Prof Prema Raj said that about 10-20 per cent of livers retrieved are not suitable for transplantation, but with the perfusion method, these livers can be treated.

Apart from engaging the public on organ donation, medical professionals working in ICUs can help to identify the right patients for donations, he said.

In the US, xenotransplantation, which is the use in humans of organs from other species, is being explored owing to the shortage of organs. The first living person to receive a kidney from a pig died in May 2024, about two months after his transplant.

Nevertheless, this is an area Singapore is keeping an open mind on. Prof Prema Raj said the transplant centres are identifying partners like laboratories that can help alter animal organs with human genes for transplantation, but it will take a few years to see if xenotransplantation can be successful, he added.

While new technological advancements can help to increase donation rates and transplant success, more donors are needed.

The Notu spokesperson said that Notu and MOH will continue to encourage Singaporeans to support organ donation, including conducting various activities to educate the public to facilitate shifts in societal attitudes and views on organ donation.

For instance, Notu’s annual Live On Festival encourages participants, in particular youth, to express their thoughts on organ donation and transplantation through a design and essay competition.

As part of the festival, interactive talks are conducted in schools to allow students to appreciate organ donation and encourage them to have discussions with their families and peers.

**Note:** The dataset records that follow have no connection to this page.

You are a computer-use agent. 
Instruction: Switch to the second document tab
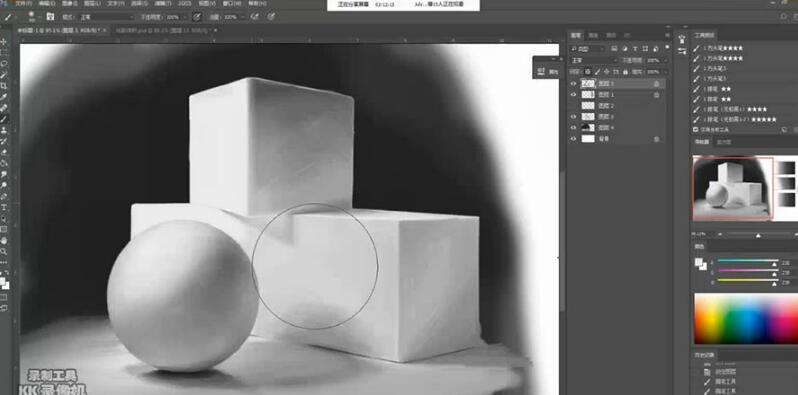coord(164,31)
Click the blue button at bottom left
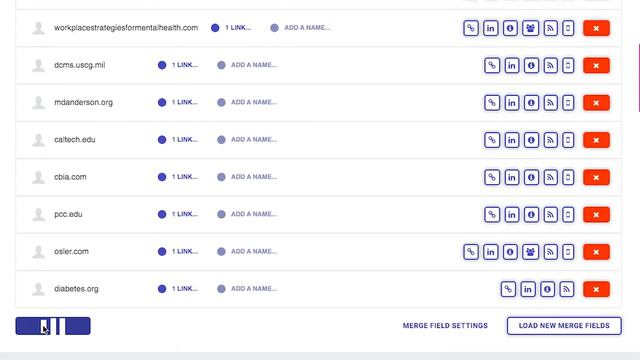 53,326
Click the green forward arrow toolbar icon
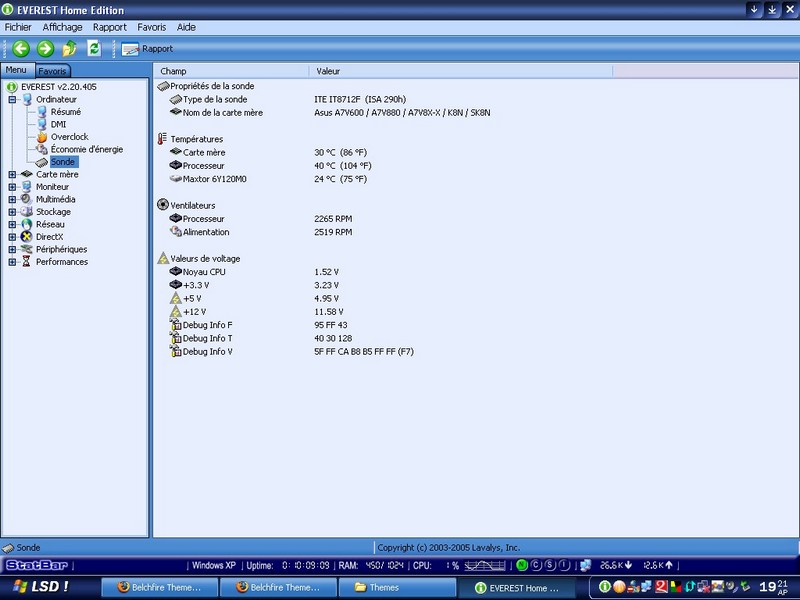Viewport: 800px width, 600px height. [45, 48]
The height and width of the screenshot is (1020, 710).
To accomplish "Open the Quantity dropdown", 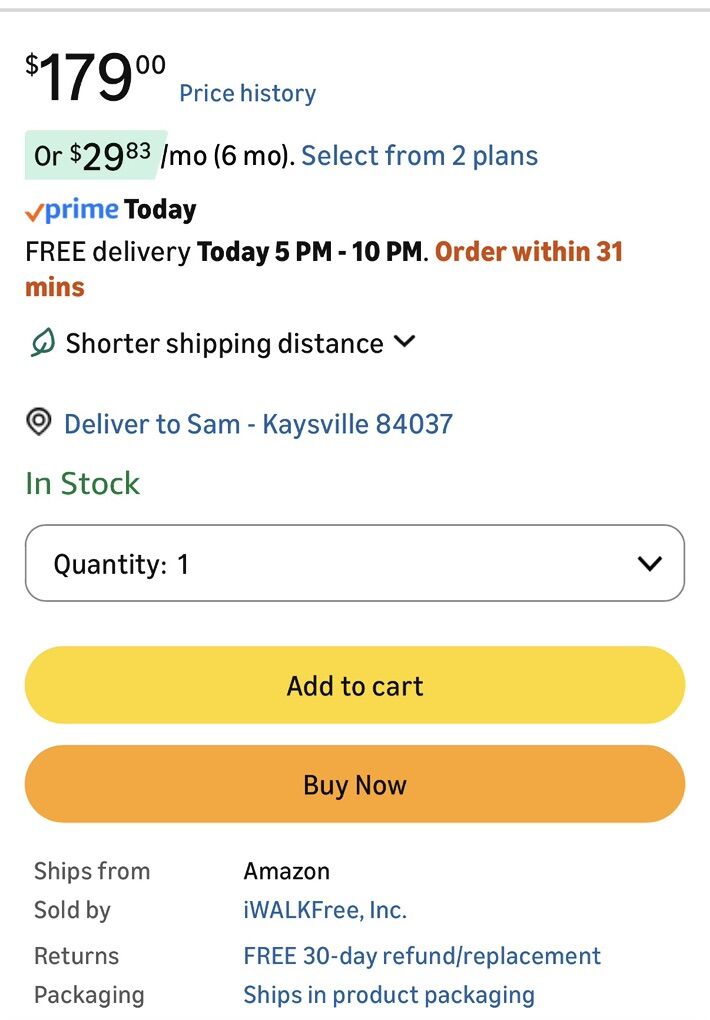I will click(x=354, y=564).
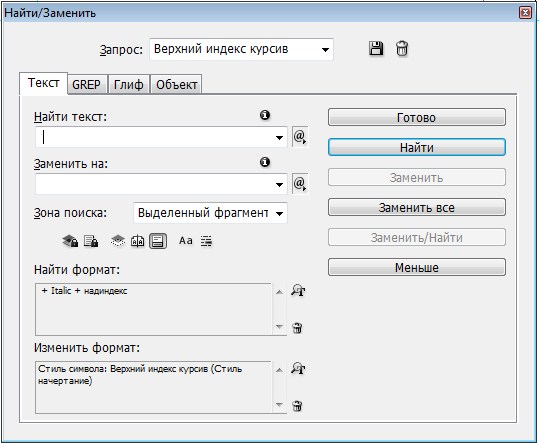Toggle the include locked layers option
The width and height of the screenshot is (539, 443).
click(x=70, y=241)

Such discussions should become the norm, said Prof Vathsala.

“I feel it would be a tragedy if I die and I don’t donate my organs after my death. That’s because one deceased donor can save five to six lives,” she said.

“With each kidney transplant, you can give somebody 15 years of life, with a liver transplant, another 15 years of life. The heart and the lung, another 10 to 15 years of life. That’s so many years that you can add to a person’s life.”